Policjanci z Poznania rozbili grupę, która wypożyczała w Polsce ciągniki siodłowe, a następnie wykorzystywała je do kradzieży załadowanych naczep, które czekały na transport. Łupem grupy padły między innymi transporty sprzętu elektronicznego, kawy czy zabawek, ale najczęściej kradli akcesoria i części samochodowe.
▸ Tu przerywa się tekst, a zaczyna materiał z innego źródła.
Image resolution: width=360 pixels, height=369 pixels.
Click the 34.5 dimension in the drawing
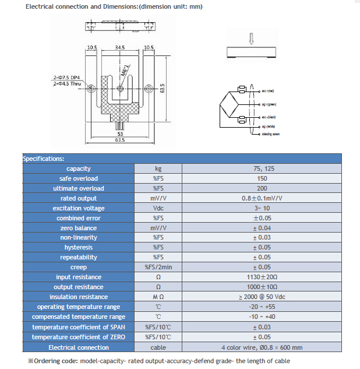pos(119,48)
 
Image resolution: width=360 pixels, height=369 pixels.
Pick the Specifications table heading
pos(43,159)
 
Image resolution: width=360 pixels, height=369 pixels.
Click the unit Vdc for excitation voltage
pos(158,208)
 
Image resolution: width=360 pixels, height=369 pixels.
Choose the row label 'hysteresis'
pos(78,247)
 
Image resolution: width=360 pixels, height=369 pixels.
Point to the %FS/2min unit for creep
pos(158,267)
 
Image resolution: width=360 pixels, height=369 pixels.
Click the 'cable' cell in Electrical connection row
pos(158,347)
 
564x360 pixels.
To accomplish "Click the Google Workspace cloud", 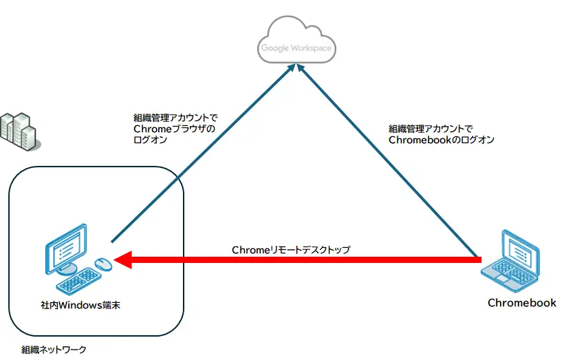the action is point(296,40).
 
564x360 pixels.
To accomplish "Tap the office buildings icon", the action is point(20,131).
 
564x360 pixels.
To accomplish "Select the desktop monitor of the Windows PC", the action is point(67,249).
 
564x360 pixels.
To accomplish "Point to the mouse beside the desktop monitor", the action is point(104,264).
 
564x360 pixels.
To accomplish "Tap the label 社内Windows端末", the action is point(80,306).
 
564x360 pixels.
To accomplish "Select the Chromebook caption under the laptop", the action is point(522,303).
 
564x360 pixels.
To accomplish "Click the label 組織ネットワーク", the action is point(54,350).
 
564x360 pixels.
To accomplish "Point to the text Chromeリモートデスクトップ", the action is point(291,250).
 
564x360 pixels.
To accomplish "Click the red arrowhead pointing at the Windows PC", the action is point(122,260).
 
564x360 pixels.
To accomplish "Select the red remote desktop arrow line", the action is point(297,260).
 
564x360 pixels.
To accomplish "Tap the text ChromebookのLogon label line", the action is point(442,140).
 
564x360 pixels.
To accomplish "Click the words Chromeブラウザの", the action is point(175,129).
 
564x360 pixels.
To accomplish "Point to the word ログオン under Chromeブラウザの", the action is point(151,140).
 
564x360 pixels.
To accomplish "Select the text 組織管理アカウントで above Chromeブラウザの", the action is point(175,118).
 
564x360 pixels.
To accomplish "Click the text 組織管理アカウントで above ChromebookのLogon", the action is point(431,129).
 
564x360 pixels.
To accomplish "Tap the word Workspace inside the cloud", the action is point(312,48).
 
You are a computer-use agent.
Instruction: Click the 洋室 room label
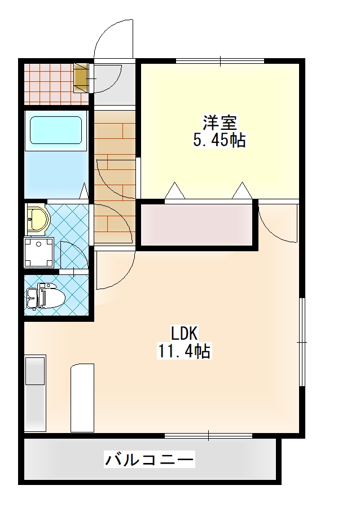219,122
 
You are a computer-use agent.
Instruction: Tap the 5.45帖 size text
219,140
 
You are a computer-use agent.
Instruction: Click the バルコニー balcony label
150,460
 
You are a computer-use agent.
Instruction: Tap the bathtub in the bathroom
55,132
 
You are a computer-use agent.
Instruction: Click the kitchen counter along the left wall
35,394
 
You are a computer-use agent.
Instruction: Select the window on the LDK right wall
303,342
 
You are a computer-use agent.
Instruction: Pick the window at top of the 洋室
220,60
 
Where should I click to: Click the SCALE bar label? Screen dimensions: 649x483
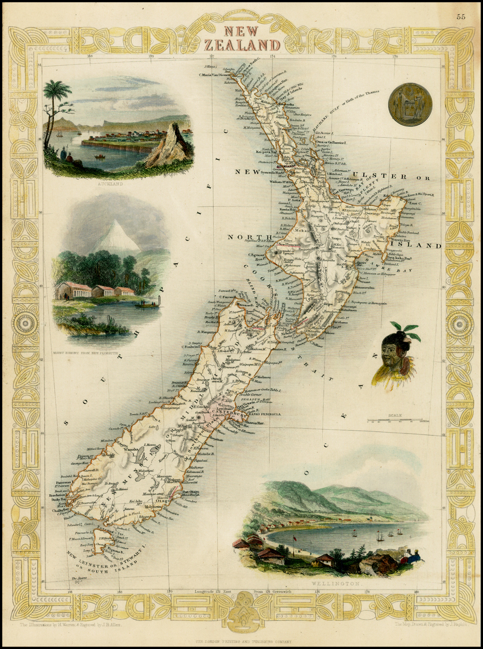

Poznańscy policjanci zatrzymali 19 osób, które według ich ustaleń, miały tworzyć grupę przestępczą. Podejrzani wypożyczali w Polsce ciągniki siodłowe, a potem jechali do Niemiec, gdzie z placów przed różnymi przedsiębiorstwami kradli przygotowany do transportu towar załadowany na naczepy i kontenery. - Podjeżdżali na plac, typowali naczepę, sprawdzali co jest w środku po czym podczepiali do nich swoje ciężarówki i wracali do Polski – poinformował młodszy inspektor Andrzej Borowiak, rzecznik wielkopolskie policji.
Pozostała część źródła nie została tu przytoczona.